Novartis aspires to be an industry leader in applying data science and digital technologies to the challenge of discovering new medicines. By enhancing assets in our pipeline through data and digital, we aim to improve patient outcomes, streamline the development process, and support diverse, inclusive trials.
One example is the use of digital devices, such as wearable sensors, to capture continuous data on physical activity, sleep quality or fatigue, which could be used as endpoints in trials for diseases including chronic obstructive pulmonary disease (COPD) and Sjögren’s syndrome. Such “digital endpoints” can improve the relevance and objectivity of clinical trial data, as well as offer new insights. In our chimeric antigen receptor T-cell (CAR-T) programs, for example, we are using a wearable digital sensor as an exploratory endpoint to pilot the early detection of serious side effects like cytokine release syndrome in outpatient settings. In 2021, digital endpoints were used in 16 Novartis trials, with plans to add more in the coming years.
Digital technology can also make clinical trials more convenient for patients and caregivers by reducing the need for repeated in-person clinic visits. For example, in a Phase III study of our gene therapy Zolgensma in older children with spinal muscular atrophy, parents can upload videos of their child’s progress remotely from home.
Leveraging our data
We are taking advantage of a key resource – vast amounts of data that once existed in silos at Novartis – to improve productivity and spur innovation. In 2021, Novartis received a healthcare “Eye on Innovation” award from Gartner for our success in bringing this data together on a foundational, enterprise-wide data and analytics platform that includes more than 100 solutions and covers the life cycle of our business.
One example is data42, which makes data from more than 2 700 clinical trials over two decades, as well as data from real-world settings, available to data scientists and researchers across Novartis. This advanced analytics platform makes it possible to discover connections in our data, identify relevant patient populations, and test hypotheses on a previously unimaginable scale – all with the aim of finding more treatments and getting them to patients faster.
Data42 makes it possible to discover connections in our data, identify relevant patient populations, and test hypotheses on a previously unimaginable scale
Patient data in data42 is anonymized and protected by a robust clinical data access policy, and users are granted access only after receiving training. We are currently expanding data42 by adding more preclinical data.

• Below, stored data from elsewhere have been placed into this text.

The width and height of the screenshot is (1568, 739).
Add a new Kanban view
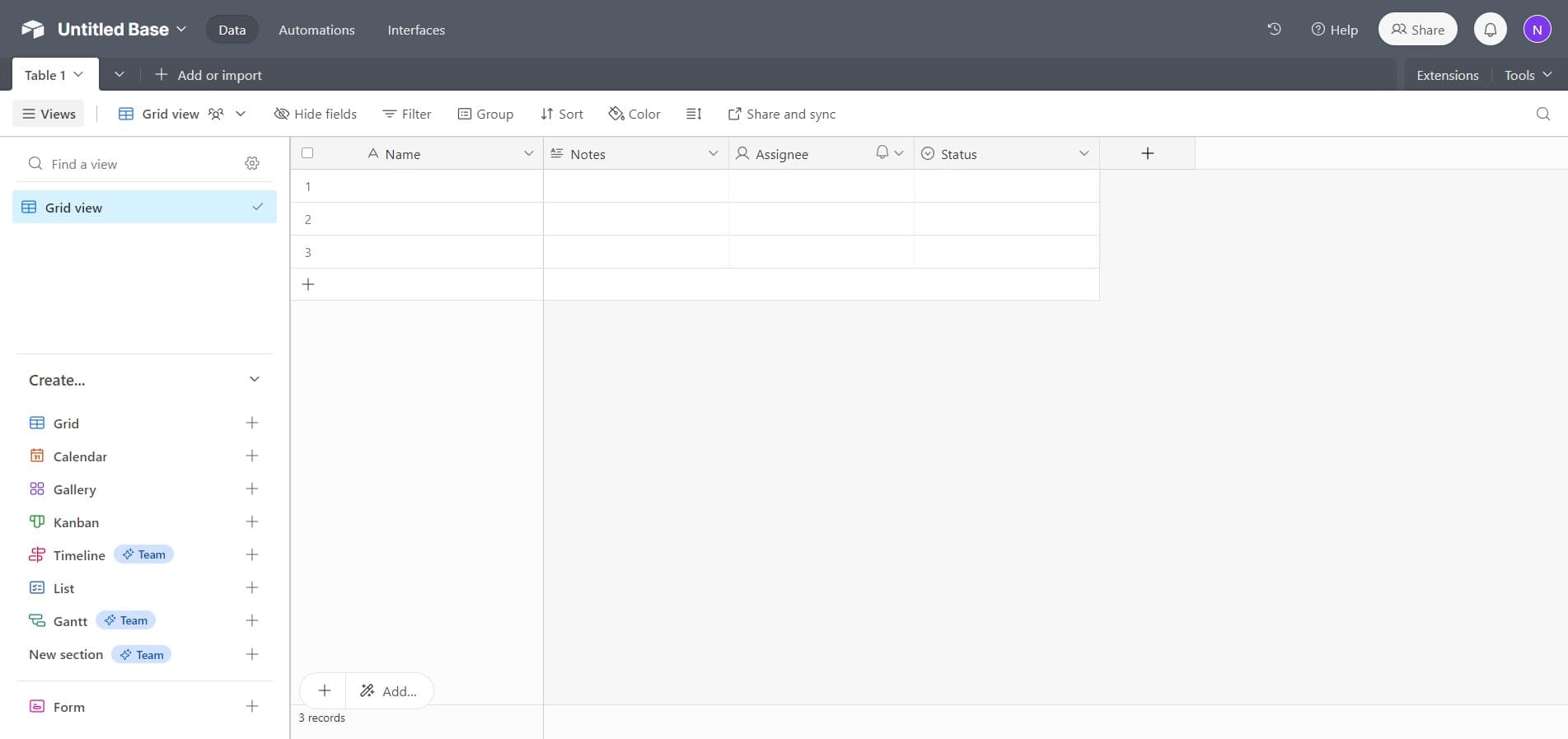point(252,522)
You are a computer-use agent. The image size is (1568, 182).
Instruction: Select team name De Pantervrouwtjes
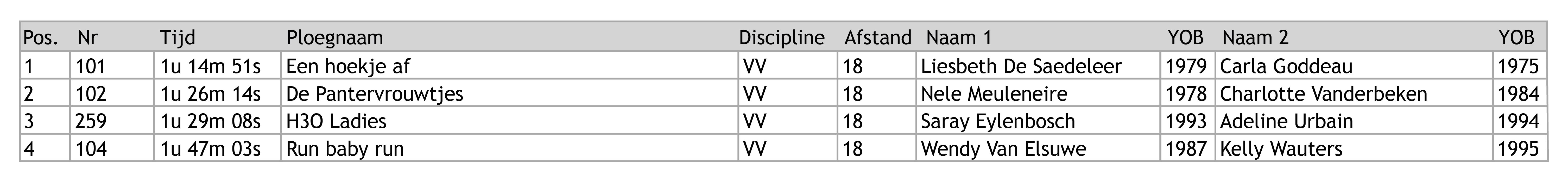pyautogui.click(x=374, y=94)
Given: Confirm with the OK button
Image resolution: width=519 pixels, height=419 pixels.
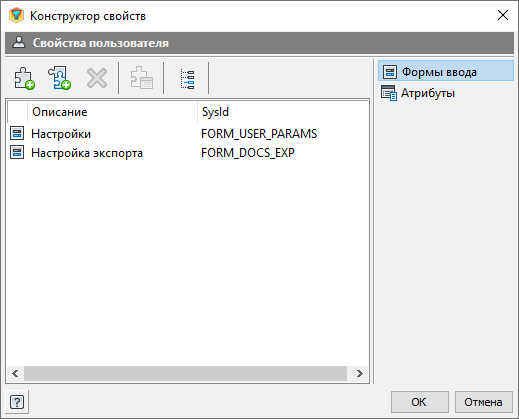Looking at the screenshot, I should point(419,402).
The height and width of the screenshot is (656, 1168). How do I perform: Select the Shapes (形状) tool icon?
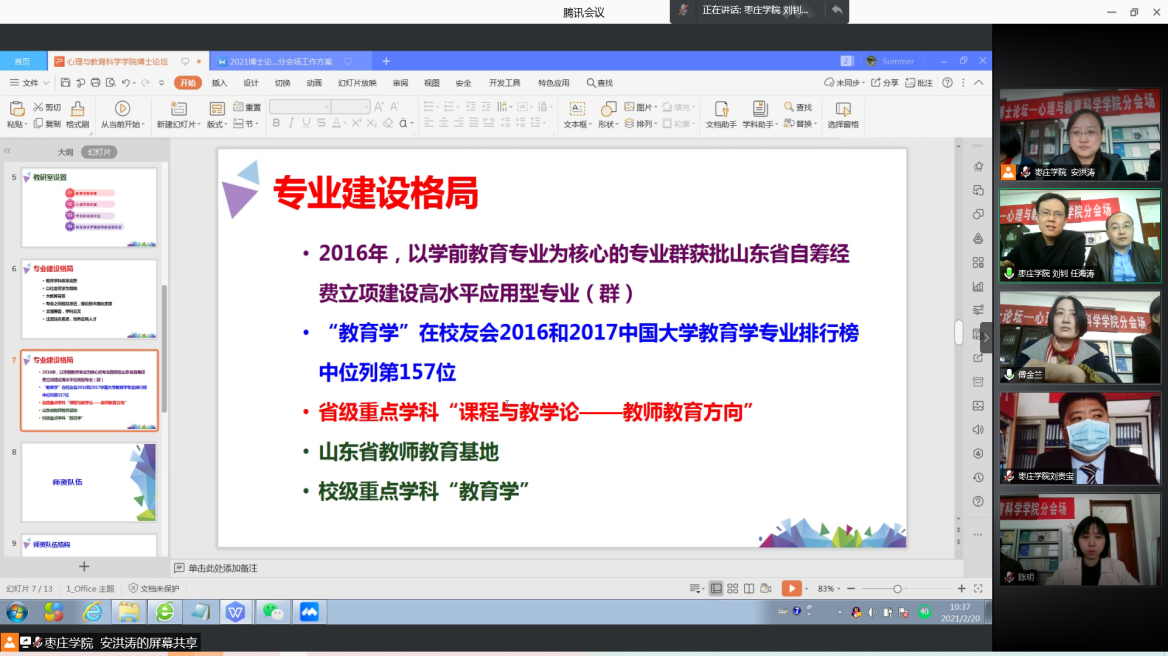coord(607,108)
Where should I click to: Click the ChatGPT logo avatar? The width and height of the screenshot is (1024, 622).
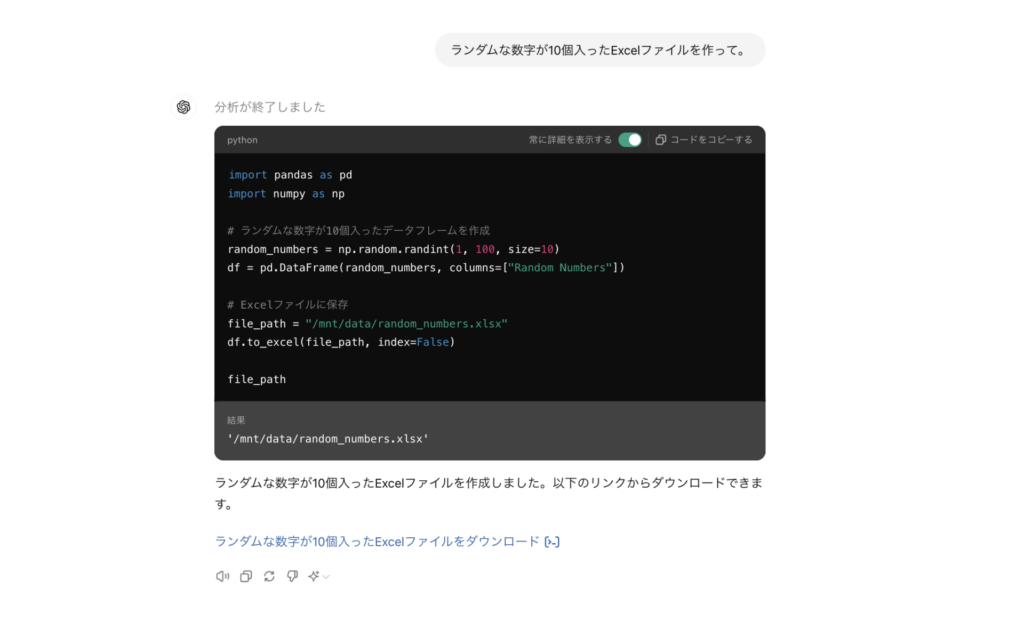click(184, 106)
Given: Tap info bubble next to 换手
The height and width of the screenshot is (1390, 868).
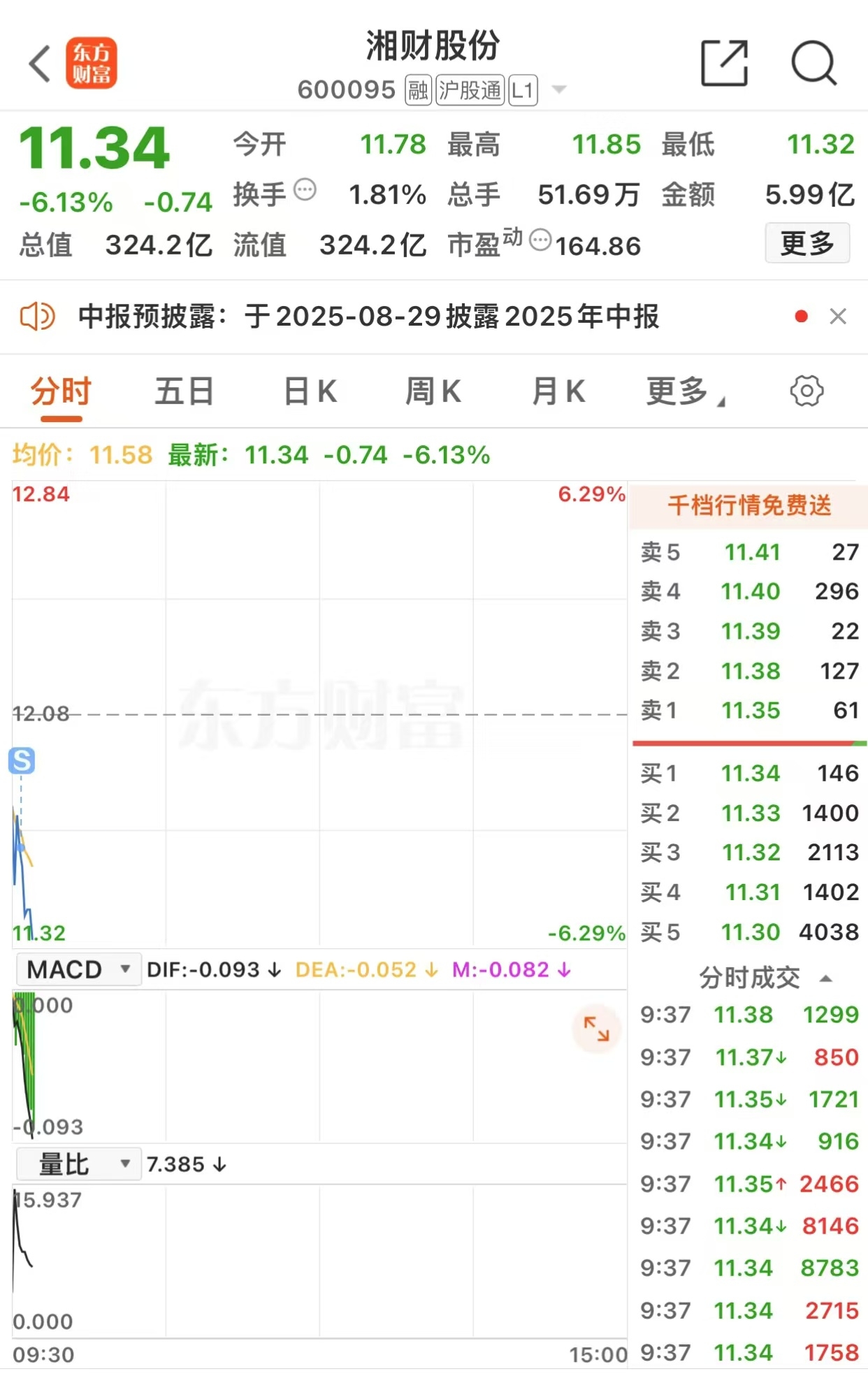Looking at the screenshot, I should tap(305, 189).
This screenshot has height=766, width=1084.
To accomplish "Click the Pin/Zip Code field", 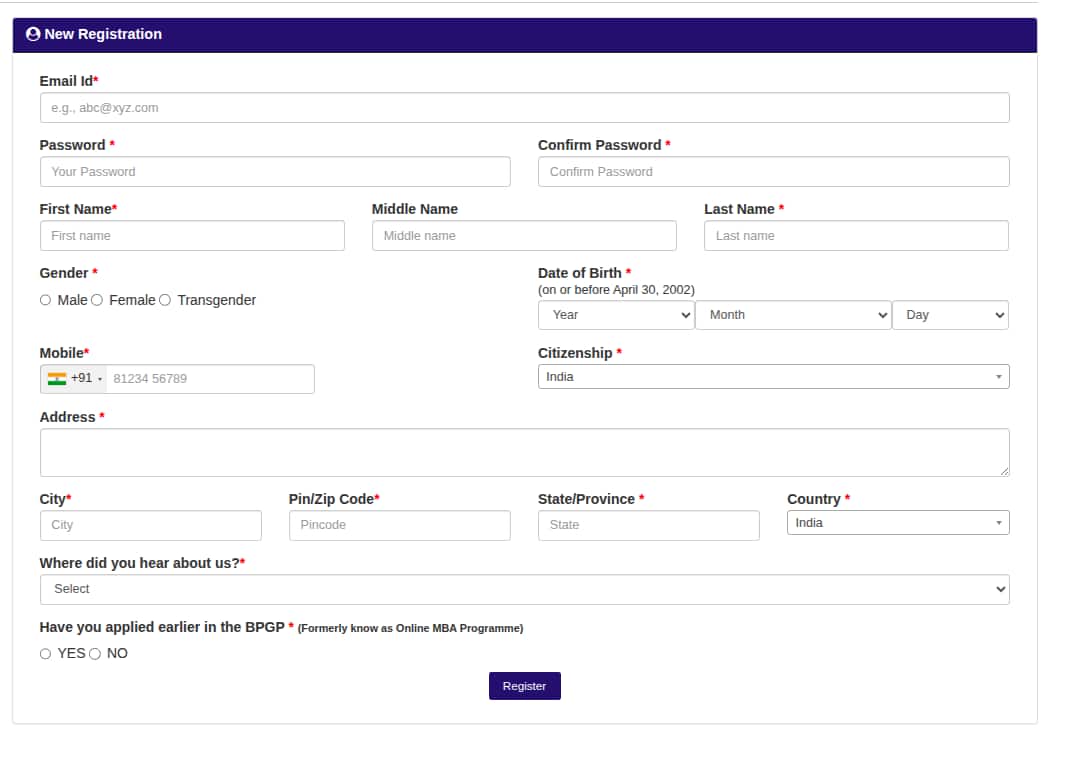I will 399,525.
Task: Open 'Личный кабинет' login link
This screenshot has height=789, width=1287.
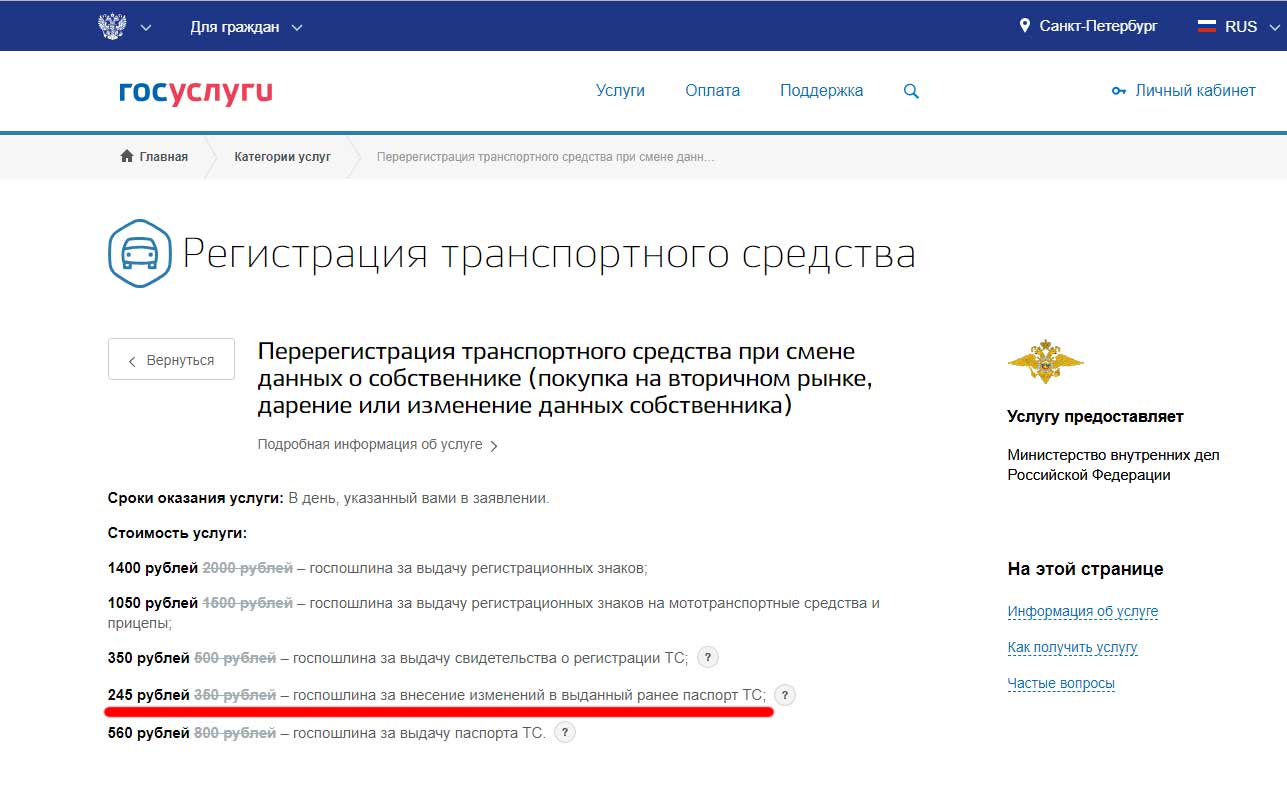Action: (x=1184, y=91)
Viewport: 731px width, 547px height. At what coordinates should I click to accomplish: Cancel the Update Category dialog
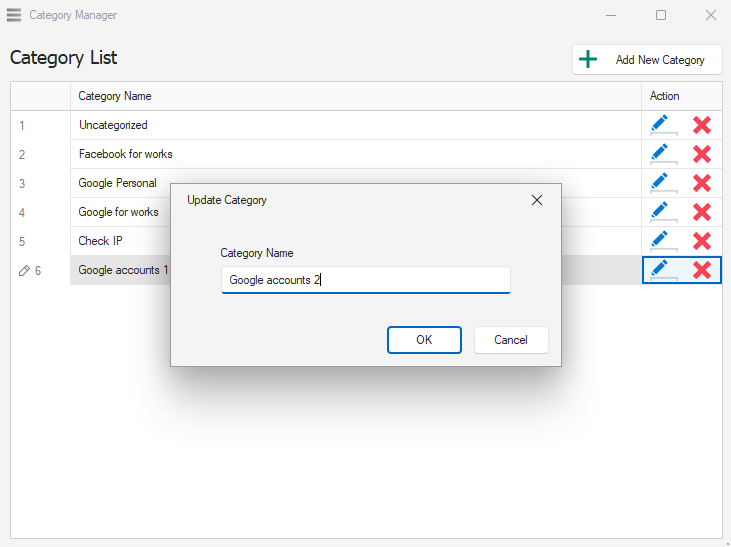click(x=511, y=340)
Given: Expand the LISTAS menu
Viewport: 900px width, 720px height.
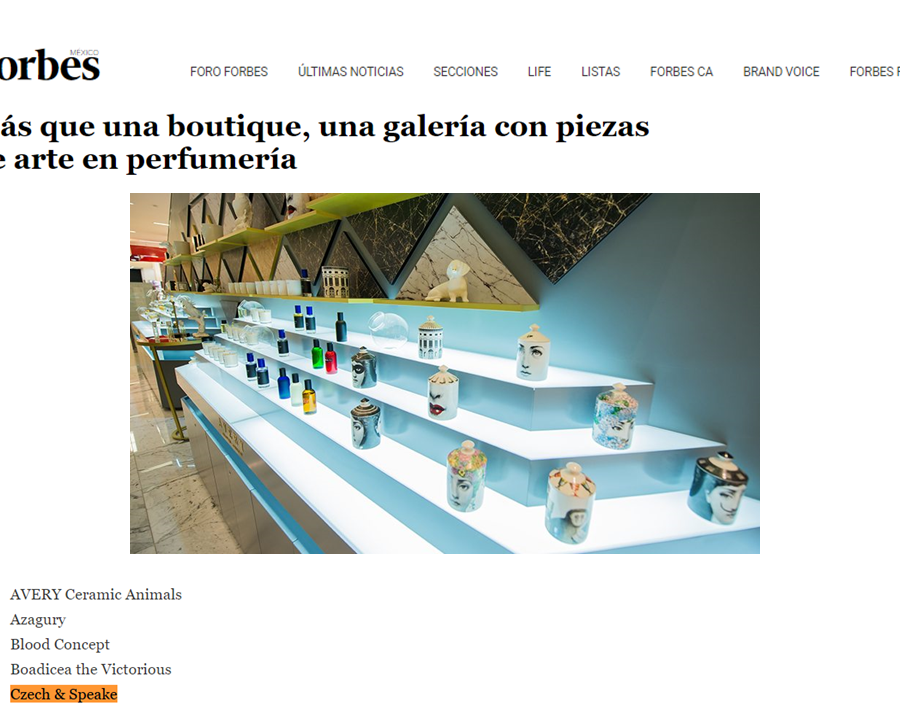Looking at the screenshot, I should (x=600, y=72).
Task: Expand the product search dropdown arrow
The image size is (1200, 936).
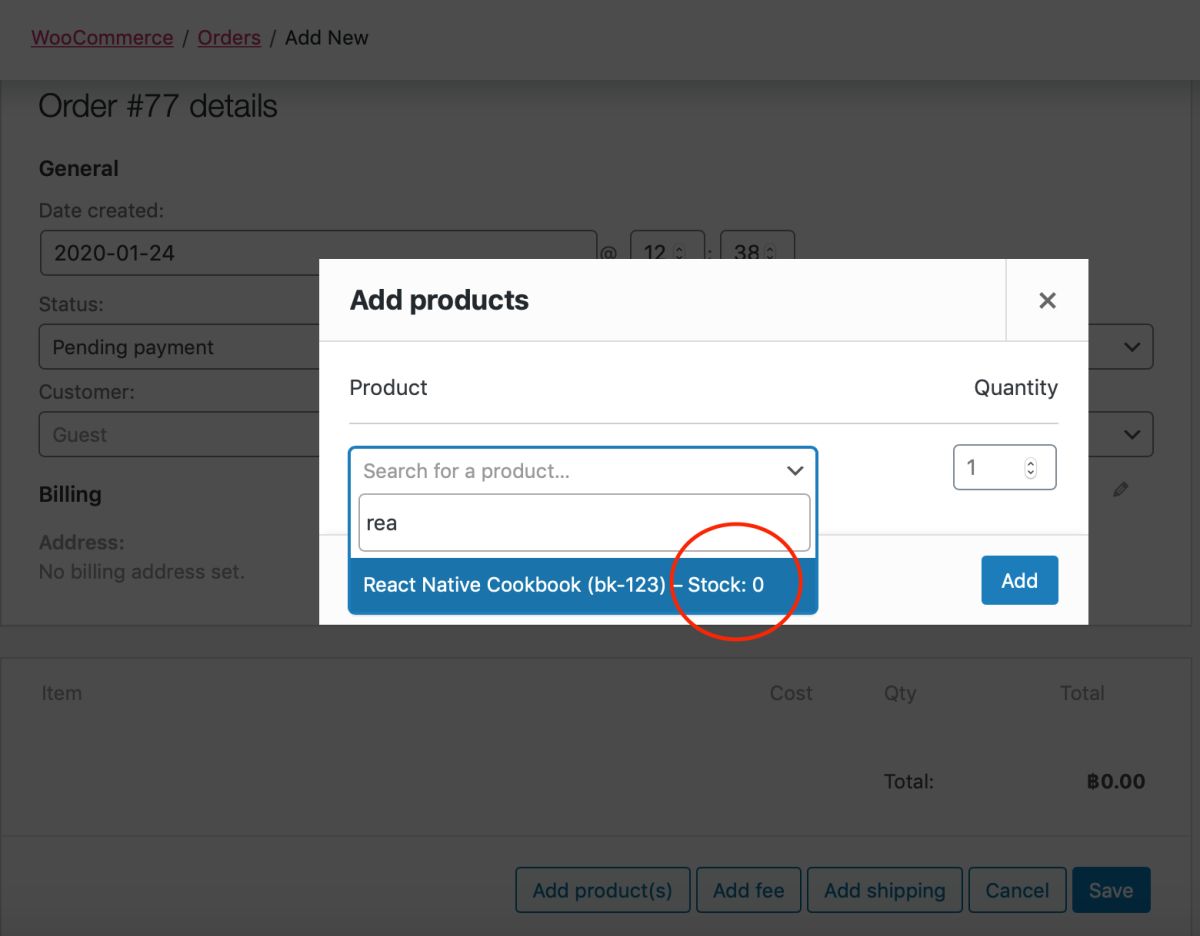Action: click(795, 471)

In 2021, data42 was used by more than 900 employees working on around 300 projects. These include efforts to better understand disease progression, optimize treatments and improve clinical trial design. For example, for an analysis in COPD, researchers can include data from patients in a heart failure trial who have COPD in their medical history or as an adverse event. For the first time, data scientists and researchers can also view the gender balance across all Novartis trials, sorted by disease area, indication and country. These insights help us design future trials with more emphasis on diversity and inclusion.
Resilient clinical trials
Our investments in technology also helped keep our clinical trials on track during the COVID-19 pandemic. For example, more than 3 000 participants across nine clinical trials were referred through an online enrollment portal, after more than 15 000 potential participants completed an online trial qualification questionnaire. In one Phase II trial, digital recruitment contributed over 25% of the cohort of randomized patients.
We used another digital tool to forecast COVID-19 case progression and anticipate disruptions to clinical trials. In one trial, for instance, we identified potential delays of up to several months in patient enrollment and first visits related to specific locations. By redirecting resources to compensate, we reduced this gap to a few weeks. In other trials, we switched to remote solutions such as home nursing and home delivery of the investigational medicine.
The Novartis AI Innovation Center (AI Lab), a collaboration with Microsoft, continues to scale a range of solutions to improve productivity in early research through to product launch. For example, the AI Lab developed a platform that assists medicinal chemists in optimizing molecular structures of promising molecules, enabling faster compound design and selection.
Also in partnership with Microsoft, we rolled out a new AI platform to help simplify and streamline some of our processes. In 2021, it was used by employees responsible for formulation development and early manufacturing of investigational medicines. The platform is improving efficiency by connecting data sets and leveraging information from thousands of past formulations, and is expected to yield cost savings of several million dollars per year. We plan to expand the platform to other areas in our R&D operations.
Novartis saved over USD 14 million from 2018 to 2021 by deploying BenchSci, an AI platform that derives actionable knowledge from scientific publications. Scientists at the Novartis Institutes for BioMedical Research (NIBR) use BenchSci to select the best antibody and other key reagents for their work, avoiding costly and unproductive experimental dead ends. BenchSci has helped accelerate projects by months, while also delivering novel scientific insights.
BenchSci has helped accelerate projects by months, while also delivering novel scientific insights
We also work with academic organizations in areas of mutual scientific interest. For example, a collaboration with the Oxford Big Data Institute uses AI to generate insights from a multiple sclerosis (MS) clinical data set containing brain MRI scans and other data from approximately 35 000 patients. The data set includes up to 15 years of follow-up for some patients. The project has already yielded peer-reviewed publications and will generate further insights on long-term disease progression and prognosis of MS patients.